This notebook is a draft using the "winter5_6" page in the student comment data of the 2022-2023 SY in the UW SoP. The analysis roughly looks at the determinants of the categories of self-care students chose for this quarter using VADER and NLTK sentiment analysis and Pandas table manipulation.

Note: this notebook relies on uploading a single csv sheet for one quarter, along with adding two additional columns called "Category 1" and "Category 2" which categorize each comment based on the 8 facets of self-care.

### Setup

In [1]:
#import python libraries
import numpy as np
import pandas as pd

!pip install vaderSentiment
!pip install --upgrade pip
from vaderSentiment.vaderSentiment import SentimentIntensityAnalyzer

from textblob import TextBlob
import nltk
nltk.download('brown')
nltk.download('punkt')
nltk.download('averaged_perceptron_tagger')

import spacy

[nltk_data] Downloading package brown to /root/nltk_data...
[nltk_data]   Package brown is already up-to-date!
[nltk_data] Downloading package punkt to /root/nltk_data...
[nltk_data]   Package punkt is already up-to-date!
[nltk_data] Downloading package averaged_perceptron_tagger to
[nltk_data]     /root/nltk_data...
[nltk_data]   Package averaged_perceptron_tagger is already up-to-
[nltk_data]       date!
  from .autonotebook import tqdm as notebook_tqdm
2023-06-01 04:51:25.186571: I tensorflow/core/platform/cpu_feature_guard.cc:193] This TensorFlow binary is optimized with oneAPI Deep Neural Network Library (oneDNN) to use the following CPU instructions in performance-critical operations:  AVX2 FMA
To enable them in other operations, rebuild TensorFlow with the appropriate compiler flags.
2023-06-01 04:51:25.499456: W tensorflow/stream_executor/platform/default/dso_loader.cc:64] Could not load dynamic library 'libcudart.so.11.0'; dlerror: libcudart.so.11.0: cannot open shared object 

In [2]:
# Can change the file csv right here
file_csv = "winter5_6.csv"

data = pd.read_csv(file_csv)

first_column = data.columns[1]
data = data[[first_column, "Category 1", "Category 2"]]

In [3]:
all_dups = pd.DataFrame()
for i in range(len(data)):
    if not pd.isnull(data["Category 2"][i]):
        temp = data[[first_column, "Category 2"]].iloc[i]
        all_dups = all_dups.append(temp)
    else:
        continue
all_dups = all_dups[[first_column, "Category 2"]]
all_dups = all_dups.rename(columns={"Category 2": "Category"})

### Working data

In [4]:
data = data.rename(columns={"Category 1": "Category"})
data = data[[first_column, "Category"]]
data = data.append(all_dups)
data

Unnamed: 0,Win 5_6,Category
0,Took a nap before work since my team this week...,Physical
1,One of the activities that I chose for self-ca...,Community
2,I listened to some of my favorite artists whil...,Emotional
3,I worked on my Paint by Diamond while listenin...,Mental
4,I soaked in the bathtub for an hour with relax...,Physical
...,...,...
94,I went to the gym and had dinner with my frien...,Community
95,This week I spent 20 minutes grocery shopping ...,Environmental
96,This week I wanted to note how I went to the I...,Community
98,I went to a walk around the neighborhood with ...,Community


### Category frequencies within student comments

The comments data is displayed here in terms of each of the 8 self-care categories (physical, mental, community, emotional, environmental, spiritual, and occupational) through a pie chart. 

In [5]:
import plotly.express as px

dfg = data.groupby("Category").count().sort_values(by=first_column, ascending=False)
print("All reflections processed (includes duplicate categories): ", np.sum(dfg[first_column]))
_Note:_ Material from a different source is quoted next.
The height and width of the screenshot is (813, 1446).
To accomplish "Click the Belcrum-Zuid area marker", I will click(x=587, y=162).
dfg_pie = px.pie(dfg.reset_index(), values='Win 5_6', names='Category', title='Category Frequencies')
dfg_pie

All reflections processed (includes duplicate categories):  161


### Sentiment analysis (positivity polarity score for each comment)
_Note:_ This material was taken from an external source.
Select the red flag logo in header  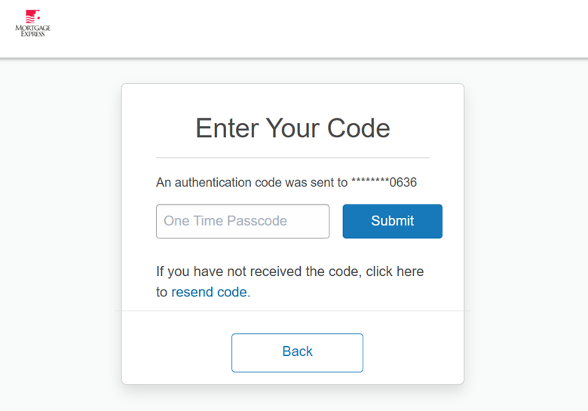[32, 16]
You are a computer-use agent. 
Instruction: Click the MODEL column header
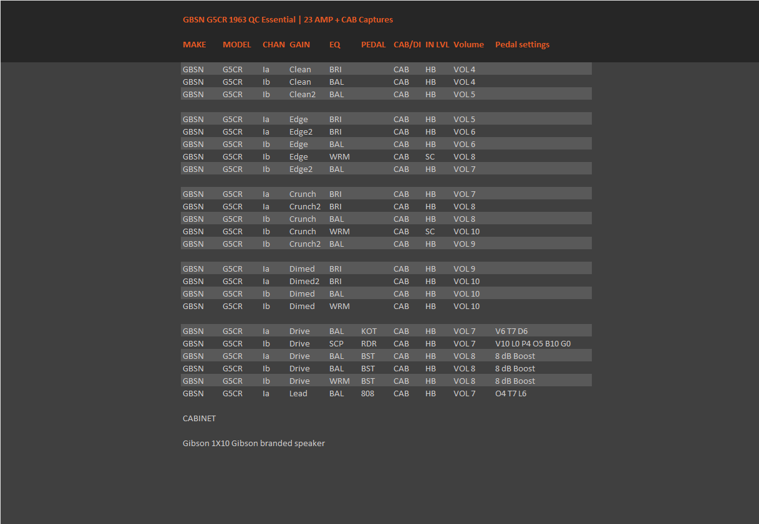237,44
In this section, I scored each of the comments using the VADER sentiment analysis function. The function sentiment_scores(sentence) will return the positivity polarity score for each comment probabilistically between -1 and 1, with -1 being the most negative and 1 being the most positive. Note that this model is untrained and will be a very rough interpretation of the comments, i.e. not trained on what self-care is as a whole but on the general tone of each comment.

In [6]:
# function to print sentiments
# of the sentence (vader)

#taken from geekforgeeks
def sentiment_scores(sentence):
 
    # Create a SentimentIntensityAnalyzer object.
    sid_obj = SentimentIntensityAnalyzer()
 
    # polarity_scores method of SentimentIntensityAnalyzer
    # object gives a sentiment dictionary.
    # which contains pos, neg, neu, and compound scores.
    sentiment_dict = sid_obj.polarity_scores(sentence)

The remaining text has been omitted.